Finalmente, se ha asociado la presencia de convulsiones febriles con el desarrollo de dificultades escolares o retraso mental. Prácticamente todos los estudios prospectivos al respecto revelan una escasa relación entre ambos fenómenos. Se ha descrito una incidencia de retraso mental en un 1% de los niños con antecedentes de convulsiones febriles, aunque prácticamente la totalidad de estos pacientes presentaba retraso psicomotor previo a la aparición de las crisis o antecedentes pre o perinatales anormales. Por otra parte, se ha constatado una mayor frecuencia de retraso mental en aquellos pacientes que tras las convulsiones febriles presentan crisis afebriles.
Tratamiento
La convulsión febril, fuera de ser un fenómeno alarmante para la familia, es un trastorno paroxístico benigno que generalmente no requiere más tratamiento que el del proceso infeccioso. Debemos recordar a los padres que la posibilidad de fallecimiento durante el proceso crítico es prácticamente nula, y queda reservada a aquellos pacientes con otros problemas neurológicos asociados.
El tratamiento inmediato de la convulsión febril debe incluir la aplicación de antitérmicos y la colocación del niño en semipronación. Si la convulsión persiste por encima de 1-2 min, se administrará diazepam rectal a 0,5-0,9 mg/kg de peso (dosis máxima 10 mg), para acudir posteriormente a un servicio médico de urgencias.
En el supuesto de que la crisis se perpetúe hasta la llegada al departamento de urgencias médicas, si no cede con una dosis adicional de diazepam rectal, se podrá optar por la administración intravenosa de diazepam a 0,3 mg/kg en infusión lenta (máximo 10 mg por dosis). Si no se obtiene una mejoría en 10 min, se optará por aplicar el protocolo de estatus convulsivo.
Se deberá valorar el ingreso hospitalario en aquellos niños con crisis prolongadas, focalidad neurológica, crisis múltiples o si existe gran angustia familiar. Se remitirá al neurólogo infantil a aquellos pacientes con edad menor de 12 meses o mayores de 5 años, a los que presenten una primera convulsión atípica o ante una segunda convulsión febril típica.
En última instancia, se valorará el inicio de un tratamiento profiláctico dependiendo de las características del paciente. Las pautas intermitentes se aplicarán durante el proceso febril, especialmente en las primeras 48 h del mismo. Nosotros recomendamos este tipo de profilaxis en los casos que han presentado al menos dos episodios o cuando exista alto riesgo de recurrencia. Para este propósito, podremos hacer uso del diazepam a 0,6 mg/kg/dosis rectal o 0,15-0,3 mg/kg/dosis oral, repitiendo la dosis dos o tres veces al día si la fiebre persiste, o bien clonazepam 0,03 mg/kg/dosis oral cada 8-12 h. La aparición de la convulsión precede en el 25% de los casos a la fiebre, lo que implica una menor utilidad de estas medidas. Por otro lado, se ha apuntado un pronóstico similar en pacientes tratados con profilaxis intermitente con diazepam, en relación con los que utilizan esta medicación en la fase aguda exclusivamente.

• [TAREA 1]: Según el texto sobre convulsiones febriles, ¿qué dosis de diazepam rectal se administra si la convulsión dura más de 1-2 min?
• [TAREA 2]: Reproduce del texto sobre convulsiones febriles el fragmento que se abre con las palabras que contienen "En el supuesto" y se cierra con "de estatus convulsivo.".
Las líneas no tienen ningún papel aquí.

• [DATOS PROPORCIONADOS]:
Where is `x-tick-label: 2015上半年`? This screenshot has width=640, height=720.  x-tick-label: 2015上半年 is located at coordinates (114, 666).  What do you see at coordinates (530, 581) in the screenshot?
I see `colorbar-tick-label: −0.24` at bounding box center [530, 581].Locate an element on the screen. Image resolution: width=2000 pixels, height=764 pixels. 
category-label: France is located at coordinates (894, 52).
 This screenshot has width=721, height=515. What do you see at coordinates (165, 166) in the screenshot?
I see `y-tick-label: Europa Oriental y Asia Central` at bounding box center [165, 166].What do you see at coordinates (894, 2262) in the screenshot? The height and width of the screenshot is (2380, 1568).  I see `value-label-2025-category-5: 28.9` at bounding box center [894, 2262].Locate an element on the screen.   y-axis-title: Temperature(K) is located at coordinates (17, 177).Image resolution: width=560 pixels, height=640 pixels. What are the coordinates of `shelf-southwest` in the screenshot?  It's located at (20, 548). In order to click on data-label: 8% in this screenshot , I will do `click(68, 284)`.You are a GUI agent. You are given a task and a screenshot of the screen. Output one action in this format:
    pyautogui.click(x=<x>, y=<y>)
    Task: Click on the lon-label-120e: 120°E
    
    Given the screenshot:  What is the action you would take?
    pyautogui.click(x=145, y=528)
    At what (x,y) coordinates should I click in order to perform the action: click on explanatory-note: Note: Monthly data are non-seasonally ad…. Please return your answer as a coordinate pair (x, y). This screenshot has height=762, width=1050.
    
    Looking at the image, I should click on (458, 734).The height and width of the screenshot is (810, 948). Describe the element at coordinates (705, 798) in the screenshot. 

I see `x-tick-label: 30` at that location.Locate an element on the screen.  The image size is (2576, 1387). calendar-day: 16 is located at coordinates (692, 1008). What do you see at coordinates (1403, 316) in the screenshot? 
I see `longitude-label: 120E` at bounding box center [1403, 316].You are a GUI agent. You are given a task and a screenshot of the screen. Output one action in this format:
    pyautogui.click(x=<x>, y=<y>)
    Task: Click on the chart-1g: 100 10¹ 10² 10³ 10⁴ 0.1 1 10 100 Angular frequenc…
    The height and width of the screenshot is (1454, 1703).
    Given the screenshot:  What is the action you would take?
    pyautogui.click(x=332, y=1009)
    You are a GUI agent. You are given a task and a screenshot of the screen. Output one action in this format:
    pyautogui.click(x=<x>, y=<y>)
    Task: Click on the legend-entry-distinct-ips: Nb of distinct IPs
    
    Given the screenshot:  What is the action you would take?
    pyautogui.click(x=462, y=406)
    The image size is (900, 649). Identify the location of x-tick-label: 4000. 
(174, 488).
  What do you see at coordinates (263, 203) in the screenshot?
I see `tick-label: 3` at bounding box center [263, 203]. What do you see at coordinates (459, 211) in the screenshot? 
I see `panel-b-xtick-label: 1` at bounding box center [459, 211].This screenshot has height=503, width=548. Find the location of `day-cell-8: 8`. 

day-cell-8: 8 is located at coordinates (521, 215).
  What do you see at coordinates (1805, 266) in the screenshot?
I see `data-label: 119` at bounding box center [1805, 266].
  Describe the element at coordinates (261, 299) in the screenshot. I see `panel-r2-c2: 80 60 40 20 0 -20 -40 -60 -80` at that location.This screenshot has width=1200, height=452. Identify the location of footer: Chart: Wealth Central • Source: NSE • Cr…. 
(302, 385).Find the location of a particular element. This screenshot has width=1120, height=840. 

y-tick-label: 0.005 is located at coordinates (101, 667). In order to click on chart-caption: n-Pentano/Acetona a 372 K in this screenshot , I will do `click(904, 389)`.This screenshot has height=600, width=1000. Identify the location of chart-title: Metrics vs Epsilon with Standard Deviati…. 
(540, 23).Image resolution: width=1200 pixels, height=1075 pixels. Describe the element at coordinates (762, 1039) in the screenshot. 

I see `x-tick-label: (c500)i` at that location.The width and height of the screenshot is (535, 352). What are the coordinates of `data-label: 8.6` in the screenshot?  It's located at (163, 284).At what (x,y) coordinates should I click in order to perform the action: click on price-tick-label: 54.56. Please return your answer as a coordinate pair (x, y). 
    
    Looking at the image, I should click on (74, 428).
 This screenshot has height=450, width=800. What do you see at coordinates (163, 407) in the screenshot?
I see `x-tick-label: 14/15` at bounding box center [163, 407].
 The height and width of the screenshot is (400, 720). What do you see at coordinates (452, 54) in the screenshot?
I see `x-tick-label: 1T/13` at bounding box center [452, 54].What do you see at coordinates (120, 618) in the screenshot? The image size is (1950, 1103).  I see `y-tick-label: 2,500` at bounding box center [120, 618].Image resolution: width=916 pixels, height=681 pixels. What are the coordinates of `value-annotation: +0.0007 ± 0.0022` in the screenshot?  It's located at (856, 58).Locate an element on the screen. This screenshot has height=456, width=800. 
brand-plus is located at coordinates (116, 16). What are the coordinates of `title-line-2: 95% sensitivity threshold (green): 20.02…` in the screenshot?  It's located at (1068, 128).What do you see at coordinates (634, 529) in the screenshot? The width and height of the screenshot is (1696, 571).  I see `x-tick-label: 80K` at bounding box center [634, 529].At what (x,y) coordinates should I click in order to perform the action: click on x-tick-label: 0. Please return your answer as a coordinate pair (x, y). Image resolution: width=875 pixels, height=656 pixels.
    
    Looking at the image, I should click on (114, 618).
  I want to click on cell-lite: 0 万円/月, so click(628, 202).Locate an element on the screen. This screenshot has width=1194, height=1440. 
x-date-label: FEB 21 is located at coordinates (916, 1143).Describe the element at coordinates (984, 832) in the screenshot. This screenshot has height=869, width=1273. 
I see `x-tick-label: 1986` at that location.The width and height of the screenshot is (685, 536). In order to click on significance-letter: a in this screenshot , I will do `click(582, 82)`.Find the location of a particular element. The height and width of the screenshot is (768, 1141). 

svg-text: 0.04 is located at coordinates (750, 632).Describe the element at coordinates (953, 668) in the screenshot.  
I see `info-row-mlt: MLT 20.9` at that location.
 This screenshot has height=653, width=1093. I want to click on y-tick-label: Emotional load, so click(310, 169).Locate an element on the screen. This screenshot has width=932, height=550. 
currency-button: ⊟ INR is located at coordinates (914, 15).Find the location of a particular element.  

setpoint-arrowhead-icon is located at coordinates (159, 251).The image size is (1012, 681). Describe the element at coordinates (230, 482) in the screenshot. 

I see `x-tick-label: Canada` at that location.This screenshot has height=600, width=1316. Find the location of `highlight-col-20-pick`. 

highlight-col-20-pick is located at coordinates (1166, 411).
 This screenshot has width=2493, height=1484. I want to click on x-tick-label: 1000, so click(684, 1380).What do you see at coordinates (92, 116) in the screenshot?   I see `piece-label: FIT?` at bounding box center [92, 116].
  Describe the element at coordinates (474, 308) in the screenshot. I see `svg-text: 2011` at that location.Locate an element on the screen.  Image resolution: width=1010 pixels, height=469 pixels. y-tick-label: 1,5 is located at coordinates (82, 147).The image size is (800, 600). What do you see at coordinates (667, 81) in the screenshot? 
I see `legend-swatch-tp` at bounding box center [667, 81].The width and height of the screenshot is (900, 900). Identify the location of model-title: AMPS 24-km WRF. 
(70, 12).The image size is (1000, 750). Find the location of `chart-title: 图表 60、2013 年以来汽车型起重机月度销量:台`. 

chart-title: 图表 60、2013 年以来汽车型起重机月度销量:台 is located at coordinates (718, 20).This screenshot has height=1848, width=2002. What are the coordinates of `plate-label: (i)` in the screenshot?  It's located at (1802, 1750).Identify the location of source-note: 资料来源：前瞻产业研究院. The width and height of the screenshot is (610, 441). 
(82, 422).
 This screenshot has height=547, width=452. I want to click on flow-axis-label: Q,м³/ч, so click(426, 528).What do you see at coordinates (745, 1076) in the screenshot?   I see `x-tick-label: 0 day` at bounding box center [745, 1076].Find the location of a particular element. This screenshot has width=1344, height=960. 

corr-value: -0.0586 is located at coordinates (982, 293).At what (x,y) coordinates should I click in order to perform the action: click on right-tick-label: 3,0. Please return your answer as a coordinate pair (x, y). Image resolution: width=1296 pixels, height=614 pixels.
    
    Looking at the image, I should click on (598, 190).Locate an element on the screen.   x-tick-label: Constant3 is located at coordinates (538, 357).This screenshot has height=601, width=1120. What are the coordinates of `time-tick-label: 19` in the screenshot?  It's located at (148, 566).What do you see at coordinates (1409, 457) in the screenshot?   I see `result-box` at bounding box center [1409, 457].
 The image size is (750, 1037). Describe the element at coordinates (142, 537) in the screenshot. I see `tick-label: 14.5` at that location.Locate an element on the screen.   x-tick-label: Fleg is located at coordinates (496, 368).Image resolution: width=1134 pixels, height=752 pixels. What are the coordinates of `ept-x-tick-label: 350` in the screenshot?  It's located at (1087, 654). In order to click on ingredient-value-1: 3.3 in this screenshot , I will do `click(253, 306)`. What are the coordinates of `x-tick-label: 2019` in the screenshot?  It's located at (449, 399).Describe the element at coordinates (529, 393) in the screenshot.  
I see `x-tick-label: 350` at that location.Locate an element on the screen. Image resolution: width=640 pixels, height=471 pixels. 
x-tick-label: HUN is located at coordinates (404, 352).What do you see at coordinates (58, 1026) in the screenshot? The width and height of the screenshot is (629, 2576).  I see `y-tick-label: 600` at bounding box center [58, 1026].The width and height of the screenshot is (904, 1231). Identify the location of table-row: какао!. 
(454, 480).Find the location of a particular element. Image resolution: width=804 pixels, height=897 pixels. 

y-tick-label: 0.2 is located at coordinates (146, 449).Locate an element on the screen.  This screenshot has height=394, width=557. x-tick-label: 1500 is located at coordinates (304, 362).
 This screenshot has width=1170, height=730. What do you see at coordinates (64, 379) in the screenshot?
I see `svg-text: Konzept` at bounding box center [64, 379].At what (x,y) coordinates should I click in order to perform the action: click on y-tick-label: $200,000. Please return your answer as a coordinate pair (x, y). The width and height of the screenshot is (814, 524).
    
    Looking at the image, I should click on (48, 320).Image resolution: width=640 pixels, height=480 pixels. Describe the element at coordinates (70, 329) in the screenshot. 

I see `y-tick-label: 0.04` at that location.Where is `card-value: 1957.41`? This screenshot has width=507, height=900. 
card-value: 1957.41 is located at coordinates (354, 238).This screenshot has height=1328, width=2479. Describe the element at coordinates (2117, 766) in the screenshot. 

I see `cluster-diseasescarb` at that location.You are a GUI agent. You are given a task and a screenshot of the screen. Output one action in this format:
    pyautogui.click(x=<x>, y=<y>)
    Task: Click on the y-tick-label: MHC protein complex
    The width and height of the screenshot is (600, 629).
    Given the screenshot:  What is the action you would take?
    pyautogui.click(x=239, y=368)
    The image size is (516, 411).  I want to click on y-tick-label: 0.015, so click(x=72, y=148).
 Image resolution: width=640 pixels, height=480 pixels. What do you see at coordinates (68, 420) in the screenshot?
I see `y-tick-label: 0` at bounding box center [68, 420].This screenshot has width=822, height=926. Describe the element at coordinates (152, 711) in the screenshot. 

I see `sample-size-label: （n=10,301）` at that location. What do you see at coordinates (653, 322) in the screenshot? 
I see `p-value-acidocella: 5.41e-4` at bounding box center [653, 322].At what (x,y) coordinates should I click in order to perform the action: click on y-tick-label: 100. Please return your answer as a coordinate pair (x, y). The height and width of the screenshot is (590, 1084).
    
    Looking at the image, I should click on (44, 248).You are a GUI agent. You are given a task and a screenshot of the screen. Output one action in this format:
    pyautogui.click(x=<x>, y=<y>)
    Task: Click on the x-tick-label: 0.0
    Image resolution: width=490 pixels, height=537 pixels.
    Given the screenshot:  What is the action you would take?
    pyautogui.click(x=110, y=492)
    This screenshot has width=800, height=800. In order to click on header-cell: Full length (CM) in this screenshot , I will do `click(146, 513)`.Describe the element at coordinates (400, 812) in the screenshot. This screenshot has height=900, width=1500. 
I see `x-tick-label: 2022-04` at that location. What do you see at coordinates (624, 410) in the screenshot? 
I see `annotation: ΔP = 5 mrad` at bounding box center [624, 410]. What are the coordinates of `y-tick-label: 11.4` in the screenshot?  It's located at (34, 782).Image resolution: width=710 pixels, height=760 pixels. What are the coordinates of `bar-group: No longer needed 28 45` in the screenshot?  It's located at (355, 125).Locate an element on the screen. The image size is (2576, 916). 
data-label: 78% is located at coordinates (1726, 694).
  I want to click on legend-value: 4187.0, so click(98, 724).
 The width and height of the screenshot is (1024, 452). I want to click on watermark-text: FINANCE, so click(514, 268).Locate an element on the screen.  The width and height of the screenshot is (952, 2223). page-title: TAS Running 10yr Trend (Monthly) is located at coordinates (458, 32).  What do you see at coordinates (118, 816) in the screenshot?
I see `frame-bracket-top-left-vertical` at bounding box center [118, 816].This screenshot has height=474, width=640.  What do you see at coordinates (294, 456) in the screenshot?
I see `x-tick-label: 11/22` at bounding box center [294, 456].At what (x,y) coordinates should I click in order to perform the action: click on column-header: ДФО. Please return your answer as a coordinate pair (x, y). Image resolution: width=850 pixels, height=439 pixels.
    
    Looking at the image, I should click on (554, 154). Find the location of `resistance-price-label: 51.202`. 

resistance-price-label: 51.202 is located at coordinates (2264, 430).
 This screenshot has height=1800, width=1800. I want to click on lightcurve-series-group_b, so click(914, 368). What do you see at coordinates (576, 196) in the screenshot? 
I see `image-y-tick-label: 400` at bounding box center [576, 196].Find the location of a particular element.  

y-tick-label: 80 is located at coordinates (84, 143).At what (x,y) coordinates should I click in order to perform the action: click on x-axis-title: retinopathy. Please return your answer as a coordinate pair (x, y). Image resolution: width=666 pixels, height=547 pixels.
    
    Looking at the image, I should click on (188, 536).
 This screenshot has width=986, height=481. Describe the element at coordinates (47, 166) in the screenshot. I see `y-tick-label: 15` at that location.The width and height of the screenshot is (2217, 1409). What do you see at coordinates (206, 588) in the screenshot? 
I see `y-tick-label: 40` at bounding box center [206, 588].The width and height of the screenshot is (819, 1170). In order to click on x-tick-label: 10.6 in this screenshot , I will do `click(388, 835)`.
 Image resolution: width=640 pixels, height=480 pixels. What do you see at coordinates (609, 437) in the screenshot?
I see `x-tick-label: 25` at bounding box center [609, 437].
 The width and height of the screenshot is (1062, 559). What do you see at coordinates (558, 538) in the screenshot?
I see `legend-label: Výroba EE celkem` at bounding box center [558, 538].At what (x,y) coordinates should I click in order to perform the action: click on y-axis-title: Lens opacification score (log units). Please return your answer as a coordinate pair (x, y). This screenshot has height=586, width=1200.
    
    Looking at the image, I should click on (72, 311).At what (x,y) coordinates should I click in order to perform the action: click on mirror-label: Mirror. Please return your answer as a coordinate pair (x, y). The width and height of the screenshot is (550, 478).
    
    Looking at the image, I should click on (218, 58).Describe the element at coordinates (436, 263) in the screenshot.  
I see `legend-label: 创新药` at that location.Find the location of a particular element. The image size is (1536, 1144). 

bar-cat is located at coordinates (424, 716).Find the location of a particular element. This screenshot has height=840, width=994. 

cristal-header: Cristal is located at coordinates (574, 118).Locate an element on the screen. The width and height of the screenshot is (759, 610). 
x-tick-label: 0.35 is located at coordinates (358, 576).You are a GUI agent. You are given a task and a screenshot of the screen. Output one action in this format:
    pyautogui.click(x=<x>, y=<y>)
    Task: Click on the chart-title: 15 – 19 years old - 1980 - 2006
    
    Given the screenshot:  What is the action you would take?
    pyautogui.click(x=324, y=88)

• [RESULTADO 1]: 0,5-0,9 mg/kg de peso, con una dosis máxima de 10 mg.

• [RESULTADO 2]:
En el supuesto de que la crisis se perpetúe hasta la llegada al departamento de urgencias médicas, si no cede con una dosis adicional de diazepam rectal, se podrá optar por la administración intravenosa de diazepam a 0,3 mg/kg en infusión lenta (máximo 10 mg por dosis). Si no se obtiene una mejoría en 10 min, se optará por aplicar el protocolo de estatus convulsivo.